After the ground-breaking ceremony on Jan 22, Deputy Prime Minister Datuk Seri Najib Tun Razak disclosed at a press conference that there were offers for the tower at RM1,250 psf.

That itself shows the direction of price movement for prime office space and we can only guess how much TTDI Development is going to lock in for two other Grade A office towers in its development parcel, says Sarkunan.

TTDI Development group managing director Datuk Johan Ariffin disclosed recently that they are having strategic talks with a few parties on en bloc sales for the office towers.“While the KLCC is a preferred choice, there are other sought-after addresses and more competitive locations,” says Sarkunan.

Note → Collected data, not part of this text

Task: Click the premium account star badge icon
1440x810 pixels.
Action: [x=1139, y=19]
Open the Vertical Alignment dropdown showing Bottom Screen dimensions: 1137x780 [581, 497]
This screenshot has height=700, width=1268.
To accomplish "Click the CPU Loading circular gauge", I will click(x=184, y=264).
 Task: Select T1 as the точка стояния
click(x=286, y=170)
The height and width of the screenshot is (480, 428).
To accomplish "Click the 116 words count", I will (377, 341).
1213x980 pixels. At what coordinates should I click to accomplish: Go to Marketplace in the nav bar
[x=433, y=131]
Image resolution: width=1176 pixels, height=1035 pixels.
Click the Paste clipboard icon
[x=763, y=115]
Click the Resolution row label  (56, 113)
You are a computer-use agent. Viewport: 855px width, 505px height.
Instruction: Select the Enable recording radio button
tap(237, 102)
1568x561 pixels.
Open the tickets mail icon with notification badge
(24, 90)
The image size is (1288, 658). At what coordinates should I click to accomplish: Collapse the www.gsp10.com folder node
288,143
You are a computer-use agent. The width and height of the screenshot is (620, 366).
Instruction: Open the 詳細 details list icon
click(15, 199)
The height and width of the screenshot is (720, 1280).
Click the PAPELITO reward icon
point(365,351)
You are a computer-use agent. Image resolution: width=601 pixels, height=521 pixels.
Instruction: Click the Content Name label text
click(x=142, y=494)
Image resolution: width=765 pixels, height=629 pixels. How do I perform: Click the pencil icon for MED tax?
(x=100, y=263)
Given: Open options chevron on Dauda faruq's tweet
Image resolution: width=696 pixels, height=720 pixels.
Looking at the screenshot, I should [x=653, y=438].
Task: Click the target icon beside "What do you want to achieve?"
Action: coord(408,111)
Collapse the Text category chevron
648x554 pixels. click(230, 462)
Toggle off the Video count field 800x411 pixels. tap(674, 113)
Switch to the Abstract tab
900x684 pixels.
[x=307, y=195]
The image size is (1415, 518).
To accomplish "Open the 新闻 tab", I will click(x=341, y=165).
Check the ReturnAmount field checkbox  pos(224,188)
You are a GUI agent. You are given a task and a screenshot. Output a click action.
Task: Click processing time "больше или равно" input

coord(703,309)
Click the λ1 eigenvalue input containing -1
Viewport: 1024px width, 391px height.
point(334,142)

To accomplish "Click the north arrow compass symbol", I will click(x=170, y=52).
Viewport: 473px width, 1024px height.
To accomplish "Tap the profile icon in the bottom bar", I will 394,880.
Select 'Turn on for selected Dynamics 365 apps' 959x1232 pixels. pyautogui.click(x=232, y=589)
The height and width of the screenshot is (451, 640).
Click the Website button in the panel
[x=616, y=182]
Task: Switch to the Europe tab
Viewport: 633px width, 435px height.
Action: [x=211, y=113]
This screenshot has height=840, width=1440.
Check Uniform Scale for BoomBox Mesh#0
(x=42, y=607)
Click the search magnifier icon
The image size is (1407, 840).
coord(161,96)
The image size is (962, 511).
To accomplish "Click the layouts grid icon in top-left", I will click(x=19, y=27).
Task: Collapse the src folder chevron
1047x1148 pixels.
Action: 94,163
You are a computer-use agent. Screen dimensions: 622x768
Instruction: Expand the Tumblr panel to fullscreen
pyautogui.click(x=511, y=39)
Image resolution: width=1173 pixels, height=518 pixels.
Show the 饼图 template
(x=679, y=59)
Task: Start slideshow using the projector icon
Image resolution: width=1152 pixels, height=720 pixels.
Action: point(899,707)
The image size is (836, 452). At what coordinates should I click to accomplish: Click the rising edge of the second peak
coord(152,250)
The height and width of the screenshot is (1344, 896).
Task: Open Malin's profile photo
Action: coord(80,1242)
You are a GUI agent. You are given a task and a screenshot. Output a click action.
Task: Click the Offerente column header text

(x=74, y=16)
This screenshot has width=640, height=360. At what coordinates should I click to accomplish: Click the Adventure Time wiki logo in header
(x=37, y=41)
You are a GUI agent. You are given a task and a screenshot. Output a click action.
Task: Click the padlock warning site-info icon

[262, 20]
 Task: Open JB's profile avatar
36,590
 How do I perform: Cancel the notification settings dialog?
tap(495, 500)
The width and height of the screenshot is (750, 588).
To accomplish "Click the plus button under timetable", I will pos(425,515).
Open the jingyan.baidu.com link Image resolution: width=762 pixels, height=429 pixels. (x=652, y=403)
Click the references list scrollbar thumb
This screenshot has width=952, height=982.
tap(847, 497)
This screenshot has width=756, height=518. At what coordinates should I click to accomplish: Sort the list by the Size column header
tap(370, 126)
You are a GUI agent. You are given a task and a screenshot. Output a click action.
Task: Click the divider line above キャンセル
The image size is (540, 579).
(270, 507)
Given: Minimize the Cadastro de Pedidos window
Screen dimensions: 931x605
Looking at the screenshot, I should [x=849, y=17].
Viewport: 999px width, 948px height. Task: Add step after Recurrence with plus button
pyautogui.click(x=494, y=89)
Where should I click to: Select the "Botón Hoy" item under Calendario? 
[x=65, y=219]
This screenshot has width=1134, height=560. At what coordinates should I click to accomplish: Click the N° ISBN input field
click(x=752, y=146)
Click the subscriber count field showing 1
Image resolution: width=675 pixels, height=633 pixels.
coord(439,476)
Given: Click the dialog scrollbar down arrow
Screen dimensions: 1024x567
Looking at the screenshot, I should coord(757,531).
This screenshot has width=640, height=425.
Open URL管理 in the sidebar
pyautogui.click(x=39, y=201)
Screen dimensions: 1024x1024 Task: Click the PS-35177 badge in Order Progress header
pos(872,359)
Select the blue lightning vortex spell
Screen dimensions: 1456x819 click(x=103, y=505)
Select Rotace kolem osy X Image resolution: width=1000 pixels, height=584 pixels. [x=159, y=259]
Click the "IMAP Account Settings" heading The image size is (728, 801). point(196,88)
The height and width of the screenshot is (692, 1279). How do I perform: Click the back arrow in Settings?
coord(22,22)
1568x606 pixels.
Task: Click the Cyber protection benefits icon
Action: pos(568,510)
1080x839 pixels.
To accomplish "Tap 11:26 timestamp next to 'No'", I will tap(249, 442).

“These include Damansara Heights, Mid Valley Centre and KL Sentral. These alternatives are close enough to the city and are by no means secondary choices.“Newer buildings, better locations with a lesser degree of congestion, and the establishment of supporting infrastructures are some of their attractions.”

For example, KL Sentral is desirable because it’s a transportation hub. Based on the data sampled, Sarkunan says the overall supply of office space in KL city stood at 39.9 million sq ft while decentralised KL had 10.9 million sq ft. Newly-completed UOA Damansara II in Damansara Heights has 400,000 sq ft. Average occupancy rate (AOR) is generally increasing with office space in the central business district (CBD) recording the highest growth rate of 11%, jumping to 88% from 77% within a period of one year, q-o-q.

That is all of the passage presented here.